Whenever the Sum goes below the minimum value specified in the "stock_level_master" Table, an alert is raised.
The "pinned" clause is used to hold/pin up all the Aggregates even if all Events in the Window expire. Otherwise, for "Time based windows" and "Tumbling Windows", the Aggregate if declared, expires along with the Window when all Events in that Window expire. It gets re-created when new Events arrive.
The ability to merge an Event Stream with a regular Table reduces the maintenance required to maintain the Master data of minimum values, adding/removing Products etc because it is a regular DB Table. And the Query's behaviour is driven by the Master Table (stock_level_master).
Orders are placed from all over the nation. To reduce the overhead of shipping smaller orders, the process is streamlined by aggregating orders being shipped to the same City and are then taken care of by local distributers. This way, bulk-shipment offers can be availed by the Farm.

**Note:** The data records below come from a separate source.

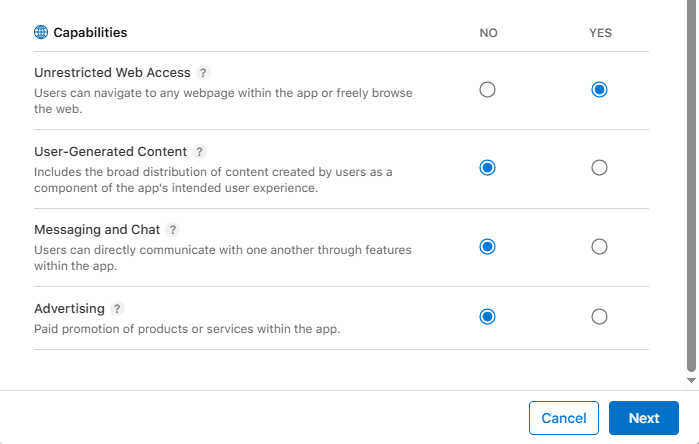Image resolution: width=699 pixels, height=444 pixels.
Task: Click the vertical scrollbar track
Action: tap(690, 200)
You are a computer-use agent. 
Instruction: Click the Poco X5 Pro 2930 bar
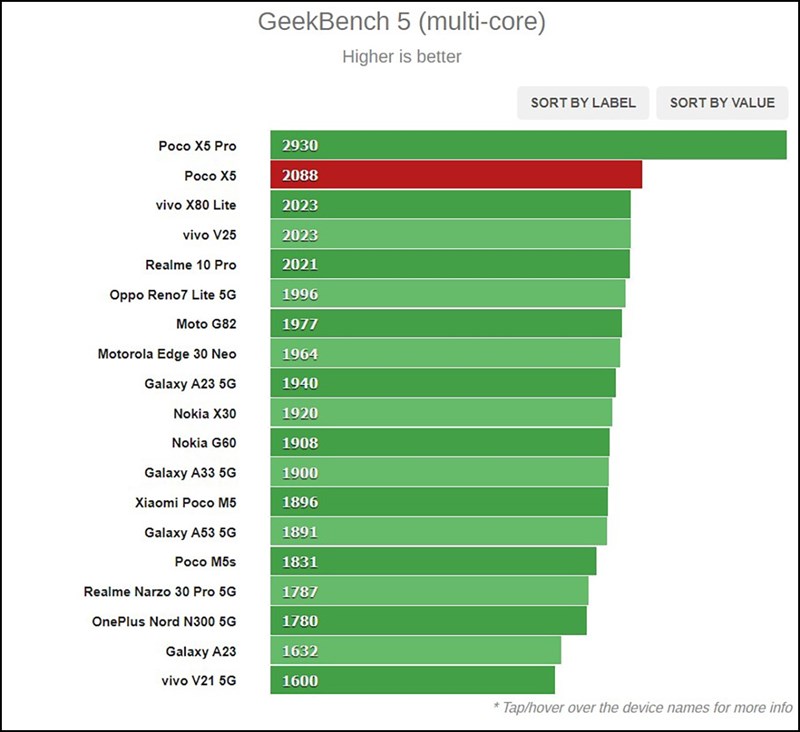[528, 146]
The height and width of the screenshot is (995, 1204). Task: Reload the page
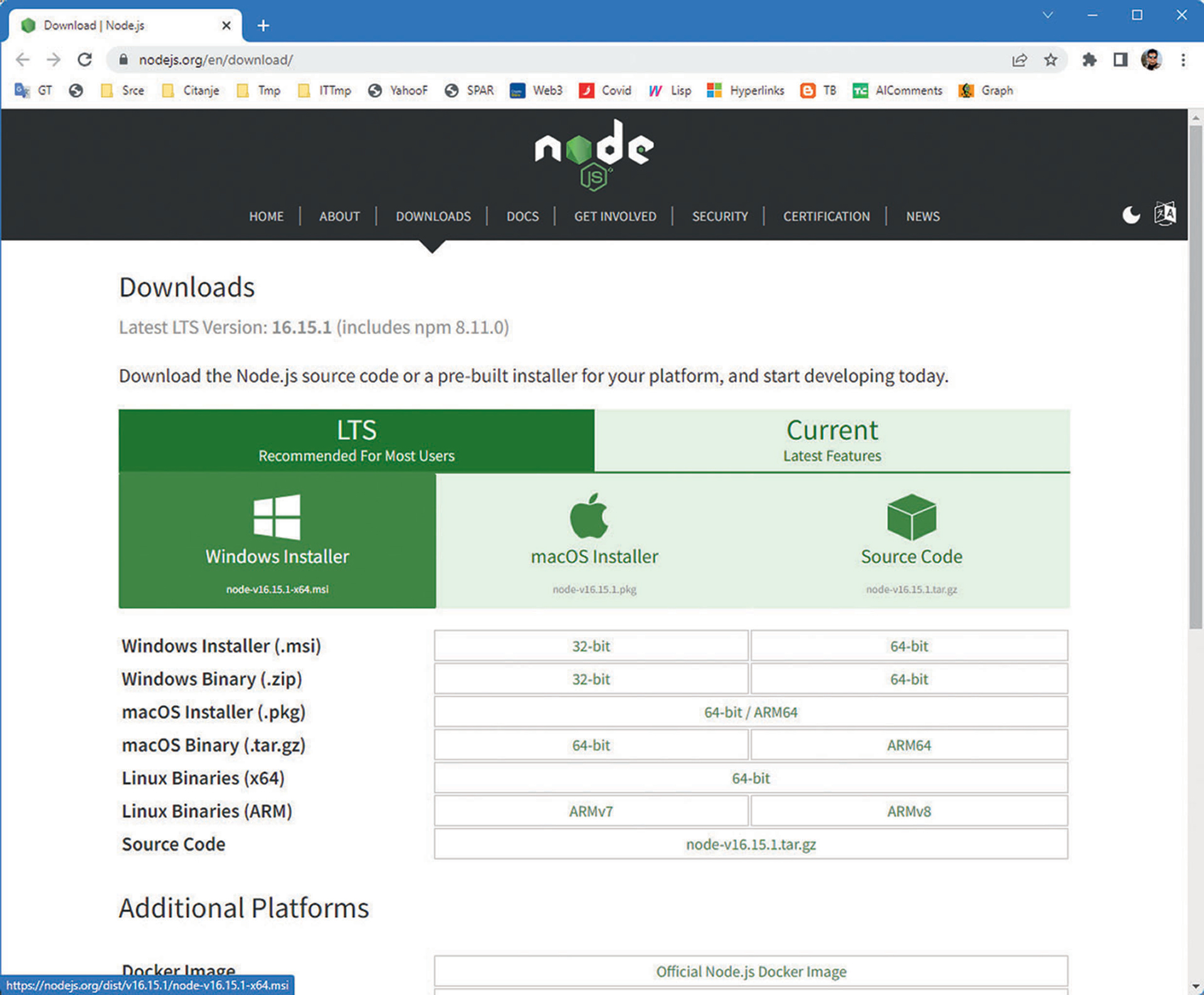(85, 60)
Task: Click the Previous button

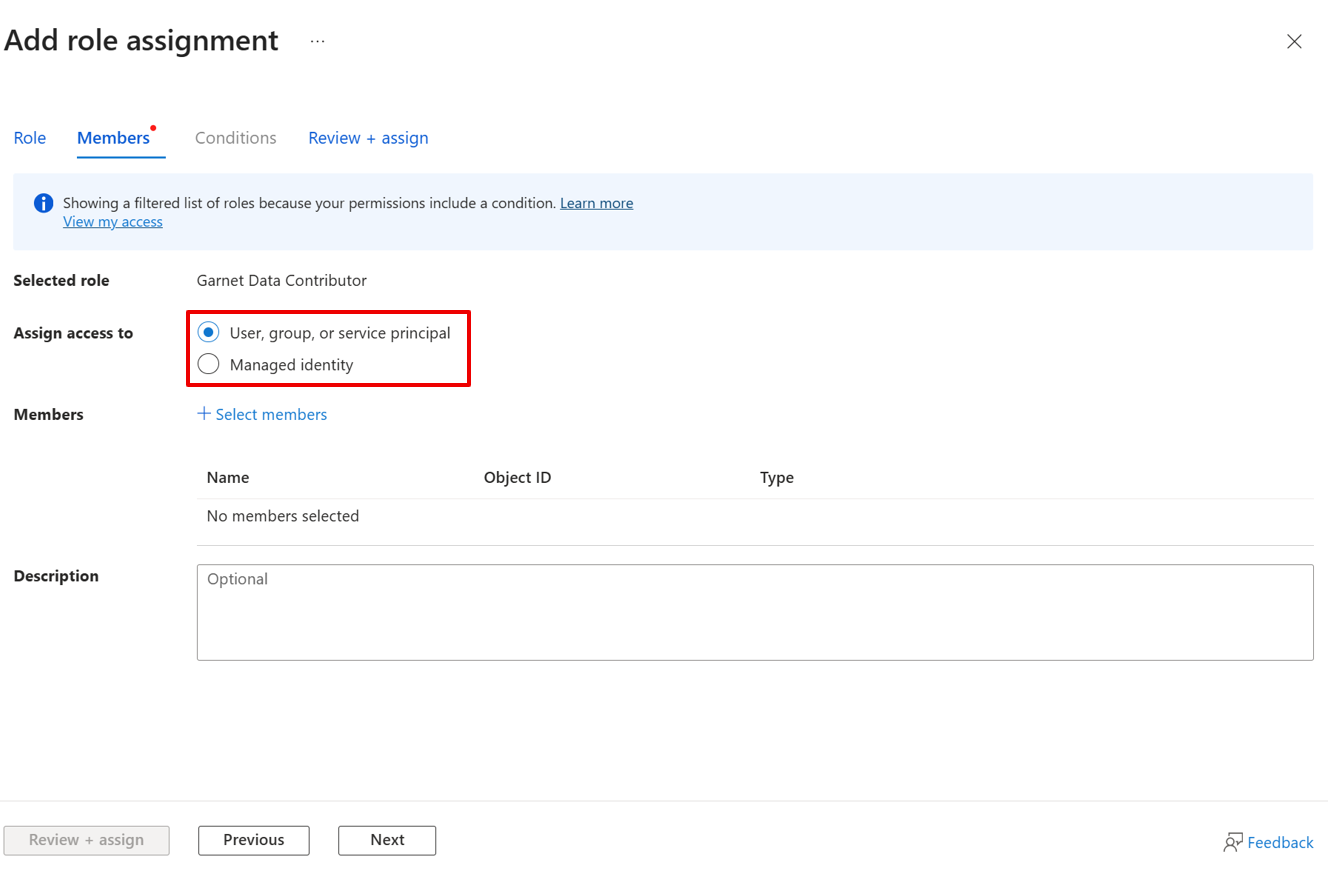Action: tap(253, 840)
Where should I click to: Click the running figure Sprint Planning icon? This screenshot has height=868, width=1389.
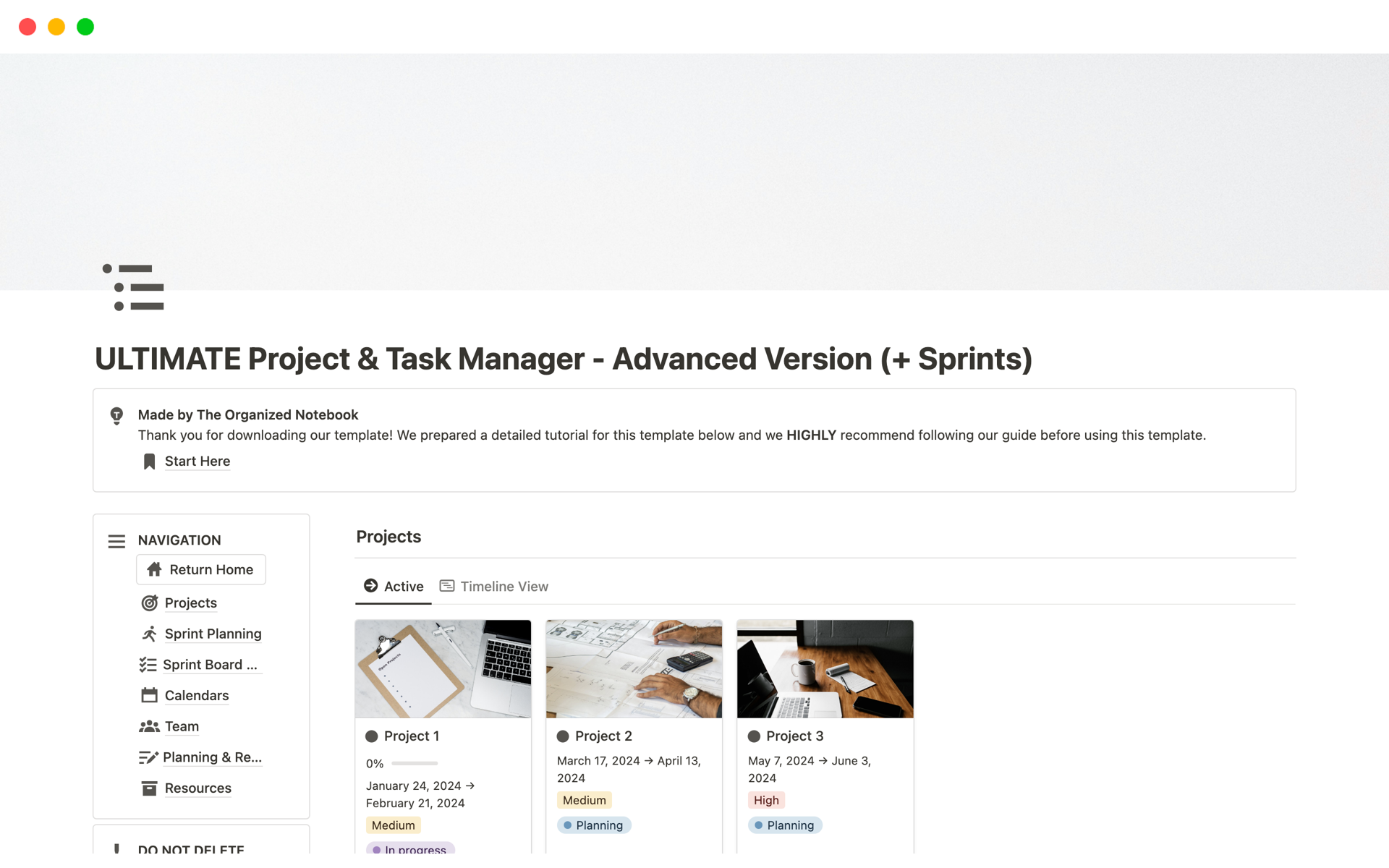[150, 634]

Shipment directives are held for 30 minutes. If more than 5 such directives are received within those 30 minutes, to the same City, they are dispatched in batches of 5 even before the 30 minutes expire. Thus saving the overhead of shipping smaller orders individually.
Shipment Aggregator:
select country, state, city, item_sku, item_qty,
 order_time, order_id
from cust_order
(partition by country, state, city
store last 30 minutes max 5)
as order_events
where order_events.$row_status is dead;
This Query produces Output Events when an Event gets expelled from the Window, as indicated by the "$row_status is dead" clause after it has stayed in the Window for 30 minutes or expelled before that as part of an "Aggregated Order" when the Window fills up with 5 Order Events.
The Website itself has to be spruced up with some nifty features. To draw the attention of Online visitors, the top 5, best selling items over the past 30 days are to be displayed. This is accomplished by a Query that uses a Chained Partition clause, where the results from one Partition are re-directed to another Partition, which slices and dices the intermediate data into the final form.
Best Selling Items:
select order_country, order_state, order_category,
 order_item_sku, order_total_qty
from cust_order
  (partition by order_country, order_state, order_category,
   order_item_sku store last 30 days
   with sum(order_quantity) as order_total_qty)
  (partition by order_country, order_state, order_category
   store highest 5 using order_total_qty
   with update group order_country, order_state, order_category,
   order_item_sku where $row_status is new) as order_events
where order_events.$row_status is not dead;
This Query uses a "Chained Partition", where 2 different Partition clauses are chained be means of the the "to" keyword and the results from the first Partition are fed to the second Partition, whose results form the input to the Query. Such chaining is required when a single Partition cannot accomplish the task. The first Partition stores a rolling sum of the total Quantity sold at the "Country > State > Category > SKU" level and those Sums are sent to the second Partition which uses the "..is new" clause to pick up only the newly calculated/changed Sums. The second Partition uses a "Highest Rows/Events" window, which is a slight variation of the Sliding Window to maintain an up-to-date list of the "top 5" selling items in each "Country > State > Category".
As can be seen from the examples above, Event Processing is quite versatile and can be used to implement many Use Cases concisely and efficiently. All Event Processors are built to handle good data rates, which greatly simplifies the development and maintenance cost of the applications using them.